Screenshot grounding data »
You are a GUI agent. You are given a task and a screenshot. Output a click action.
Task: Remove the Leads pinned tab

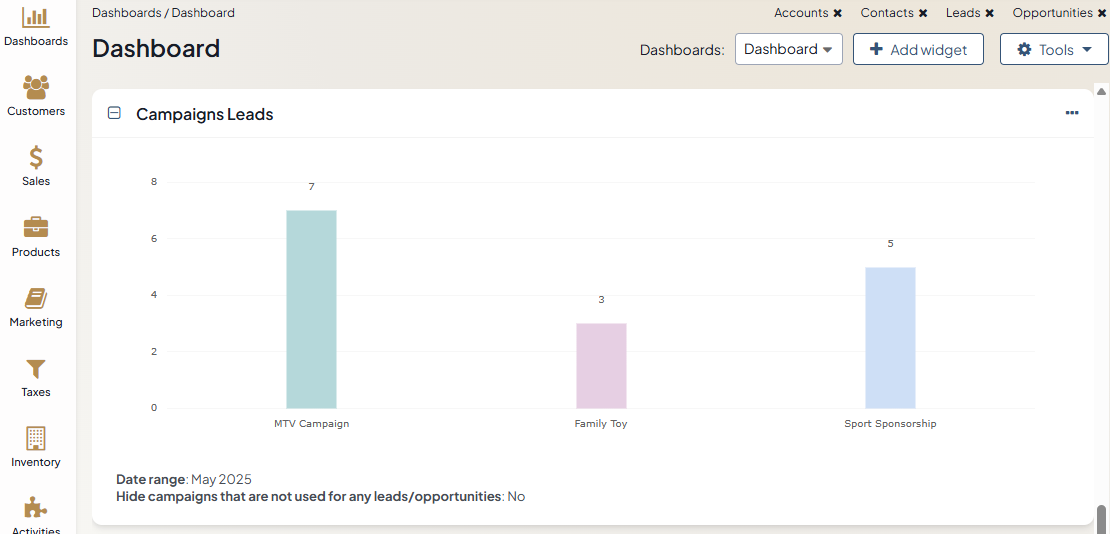[990, 14]
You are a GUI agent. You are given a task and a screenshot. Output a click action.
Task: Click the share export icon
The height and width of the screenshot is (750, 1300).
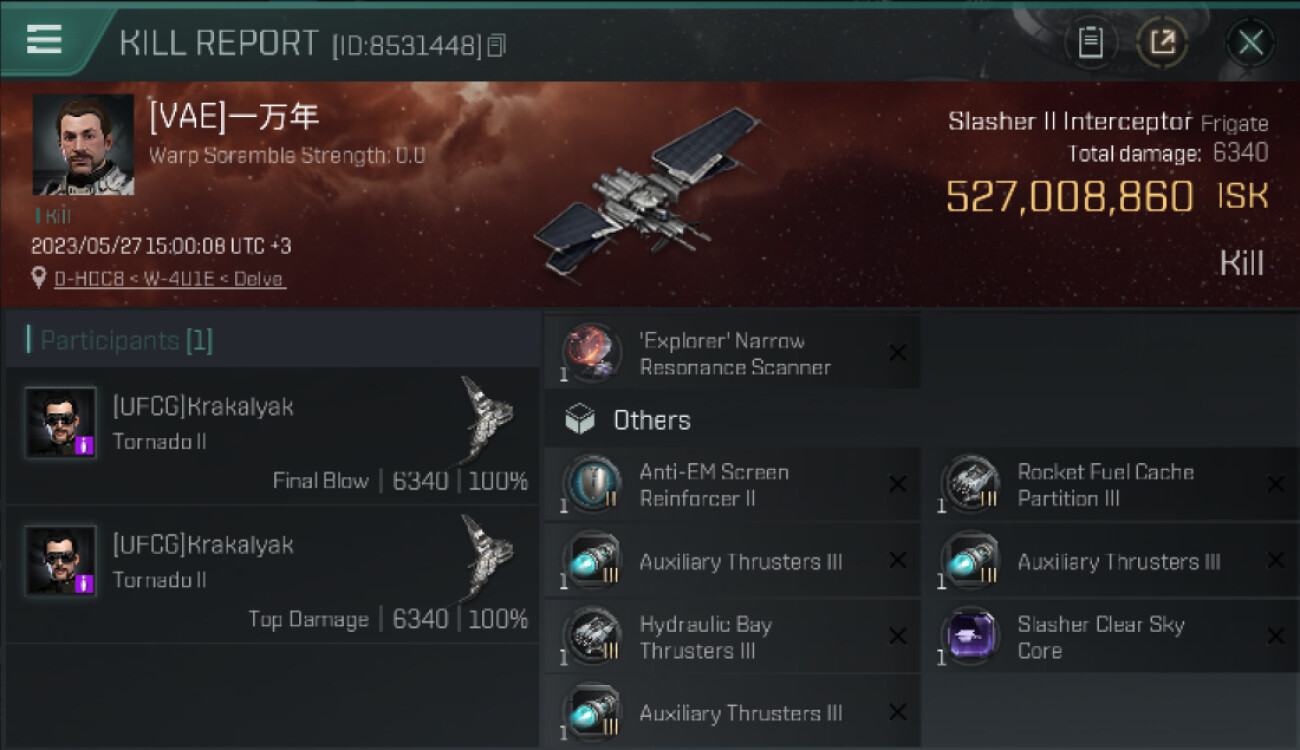tap(1162, 42)
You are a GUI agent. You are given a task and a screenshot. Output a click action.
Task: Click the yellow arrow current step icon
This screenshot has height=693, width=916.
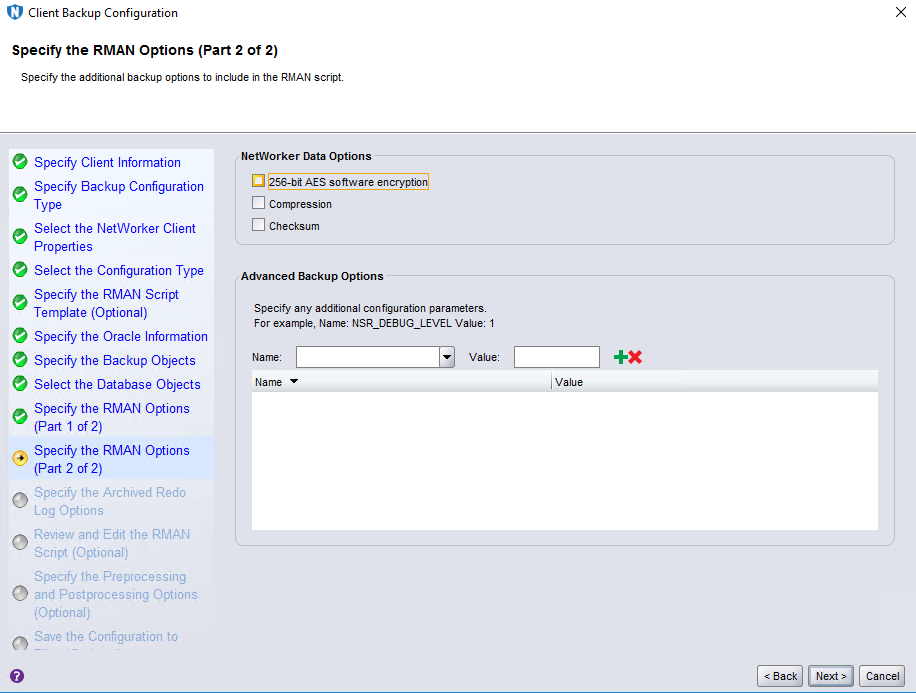(x=19, y=459)
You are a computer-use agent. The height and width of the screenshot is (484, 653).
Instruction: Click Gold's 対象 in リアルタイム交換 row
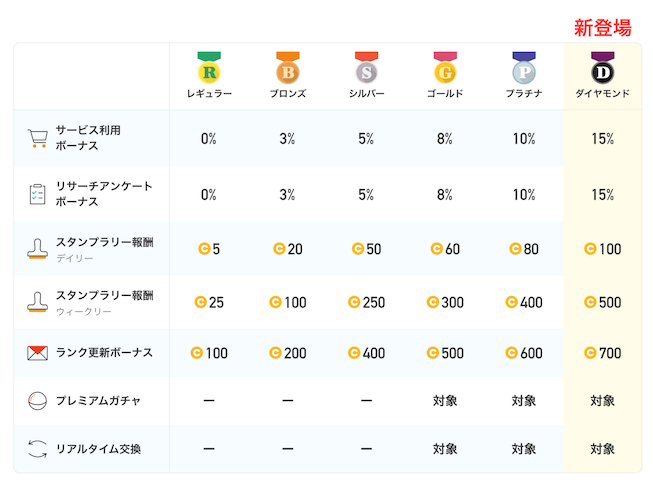(445, 449)
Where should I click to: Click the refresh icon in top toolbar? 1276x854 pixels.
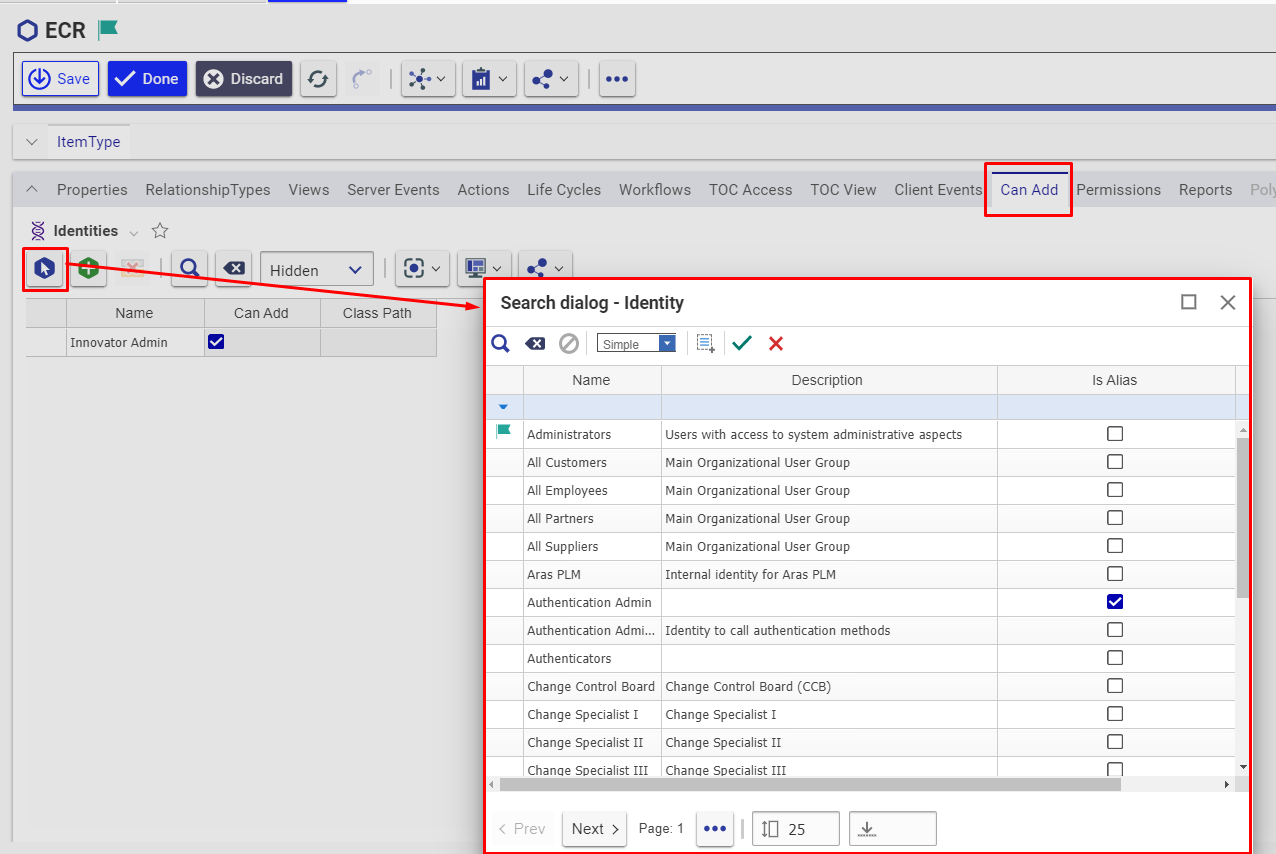[x=318, y=79]
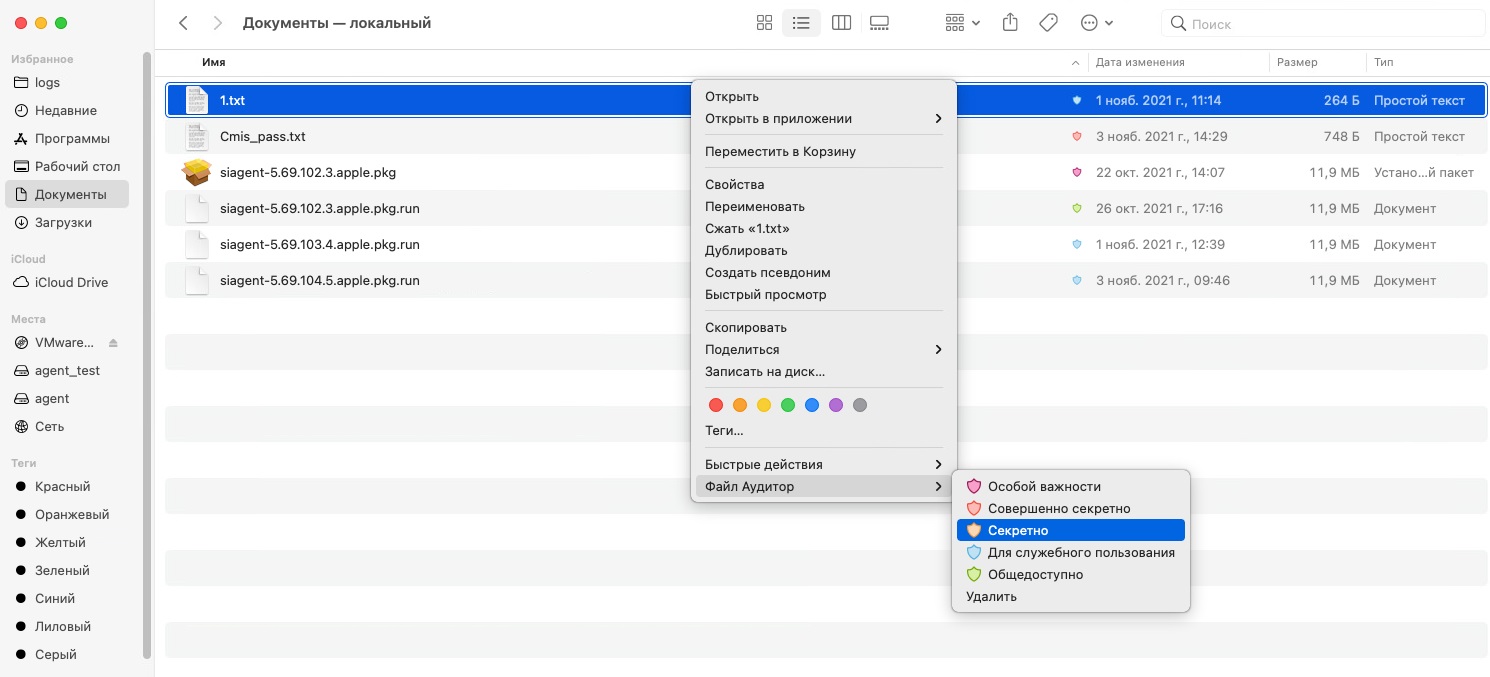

Task objective » Each line from the one with "This screenshot has height=693, width=916." through the final line of the records must be copied exactly, with no pictures and no additional lines.

Exercise solution »
This screenshot has height=693, width=916.
(x=19, y=459)
You are a computer-use agent. The height and width of the screenshot is (484, 653).
Instruction: Click Gold's 対象 in リアルタイム交換 row
(445, 449)
Where should I click to: Click the refresh icon in top toolbar? 1276x854 pixels.
[x=318, y=79]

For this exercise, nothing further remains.